← Back to Reviews
 

Pagan Love Song


Pagan Love Song
MGM struck out with 1950's Pagan Love Song, a snore-inducing musical that bored me to death, despite some gorgeous scenery and two of MGM's biggest stars in the leads.

Howard Keel and his lush baritone arrive in Tahiti as Hap Endicott, a schoolteacher from Ohio who arrives in Tahiti to inherit a plantation. Upon arrival he is instantly drawn to Mimi (Esther Wiliams), an attractive half-white, half native girl who is getting ready to leave Tahiti for America, decides it would be fun to stay in Tahiti and toy with Hap by pretending to barely speak English.
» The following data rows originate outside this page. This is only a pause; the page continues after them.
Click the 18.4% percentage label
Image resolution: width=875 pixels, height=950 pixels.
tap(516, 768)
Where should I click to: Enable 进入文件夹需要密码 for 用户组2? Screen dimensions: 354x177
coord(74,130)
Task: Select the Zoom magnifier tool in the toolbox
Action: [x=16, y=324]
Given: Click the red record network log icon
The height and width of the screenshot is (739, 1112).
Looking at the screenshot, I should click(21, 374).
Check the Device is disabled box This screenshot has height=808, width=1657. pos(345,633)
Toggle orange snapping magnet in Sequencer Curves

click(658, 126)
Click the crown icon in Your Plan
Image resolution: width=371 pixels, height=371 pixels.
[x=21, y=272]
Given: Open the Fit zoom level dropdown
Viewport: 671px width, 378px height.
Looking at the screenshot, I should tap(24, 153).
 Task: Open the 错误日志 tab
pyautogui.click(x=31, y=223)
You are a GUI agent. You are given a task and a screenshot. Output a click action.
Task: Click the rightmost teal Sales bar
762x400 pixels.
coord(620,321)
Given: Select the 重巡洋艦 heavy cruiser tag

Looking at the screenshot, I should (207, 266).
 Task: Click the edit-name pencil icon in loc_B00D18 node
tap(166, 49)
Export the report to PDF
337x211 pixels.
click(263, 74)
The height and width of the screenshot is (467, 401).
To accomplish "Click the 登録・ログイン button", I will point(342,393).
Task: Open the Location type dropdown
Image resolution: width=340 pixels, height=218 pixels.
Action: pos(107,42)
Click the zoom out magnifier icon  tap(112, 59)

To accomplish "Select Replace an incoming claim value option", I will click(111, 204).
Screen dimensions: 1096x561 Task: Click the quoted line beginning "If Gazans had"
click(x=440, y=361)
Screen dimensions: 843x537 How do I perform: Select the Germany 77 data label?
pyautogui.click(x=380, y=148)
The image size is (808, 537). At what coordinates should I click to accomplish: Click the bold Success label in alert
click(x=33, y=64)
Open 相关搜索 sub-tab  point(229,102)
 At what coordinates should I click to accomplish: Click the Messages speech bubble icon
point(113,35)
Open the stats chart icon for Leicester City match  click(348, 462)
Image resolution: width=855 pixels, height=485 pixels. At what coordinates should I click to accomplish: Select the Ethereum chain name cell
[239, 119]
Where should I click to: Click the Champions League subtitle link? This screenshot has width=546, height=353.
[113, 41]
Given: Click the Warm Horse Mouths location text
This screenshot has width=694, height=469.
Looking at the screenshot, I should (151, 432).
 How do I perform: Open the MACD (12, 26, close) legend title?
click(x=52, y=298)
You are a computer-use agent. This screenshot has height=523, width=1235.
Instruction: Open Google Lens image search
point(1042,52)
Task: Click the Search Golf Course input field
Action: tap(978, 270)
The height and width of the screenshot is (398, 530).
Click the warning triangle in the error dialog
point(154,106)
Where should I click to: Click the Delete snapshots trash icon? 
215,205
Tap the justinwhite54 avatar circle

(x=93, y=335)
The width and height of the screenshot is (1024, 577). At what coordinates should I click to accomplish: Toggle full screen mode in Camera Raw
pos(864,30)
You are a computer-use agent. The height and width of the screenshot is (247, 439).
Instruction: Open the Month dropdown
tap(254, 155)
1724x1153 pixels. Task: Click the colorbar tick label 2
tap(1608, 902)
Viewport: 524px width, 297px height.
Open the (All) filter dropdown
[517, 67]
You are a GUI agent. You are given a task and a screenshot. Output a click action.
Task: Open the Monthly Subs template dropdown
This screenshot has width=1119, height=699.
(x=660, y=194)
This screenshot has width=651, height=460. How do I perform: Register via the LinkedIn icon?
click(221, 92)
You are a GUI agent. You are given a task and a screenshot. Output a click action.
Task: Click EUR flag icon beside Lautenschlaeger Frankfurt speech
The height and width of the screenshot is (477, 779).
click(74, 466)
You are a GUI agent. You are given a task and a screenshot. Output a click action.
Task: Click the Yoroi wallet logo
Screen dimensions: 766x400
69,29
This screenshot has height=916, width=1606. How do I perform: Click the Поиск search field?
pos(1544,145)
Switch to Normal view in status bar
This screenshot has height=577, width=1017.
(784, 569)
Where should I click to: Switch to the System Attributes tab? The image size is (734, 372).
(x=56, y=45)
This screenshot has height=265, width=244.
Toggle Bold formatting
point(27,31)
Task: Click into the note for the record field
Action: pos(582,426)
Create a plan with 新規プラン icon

This movie, based upon a novel called "Tahiti Windfall", offers very little for the viewer to hang to here, outside some beautiful island scenery, Howard Keel singing shirtless, and Esther cavorting in the water surrounded by handsome native boys, there's just not enough any of this. Esther's first real choreographed encounter with the water doesn't happen until almost halfway through the movie, as does her first kiss with Keel. There's a whole lot of screentime spent watching the natives fall allover themselves to make sure the Big Kahuna
white master Keel is made comfortable. Keel even spends five minutes chasing a pig around the island.

There are a few musical highlights, but nothing special. There's one number called "Singin in the Sun" that is staged exactly like Judy Garland's "Happy Harvest' in Summer Stock.
Keel and Williams generate some chemistry and there is a brief appearance by a young Rita Moreno, playing one of those stereotyped island girls she talked about in her documentary. One of MGM's most dismal entries, for hardcore fans of the stars only.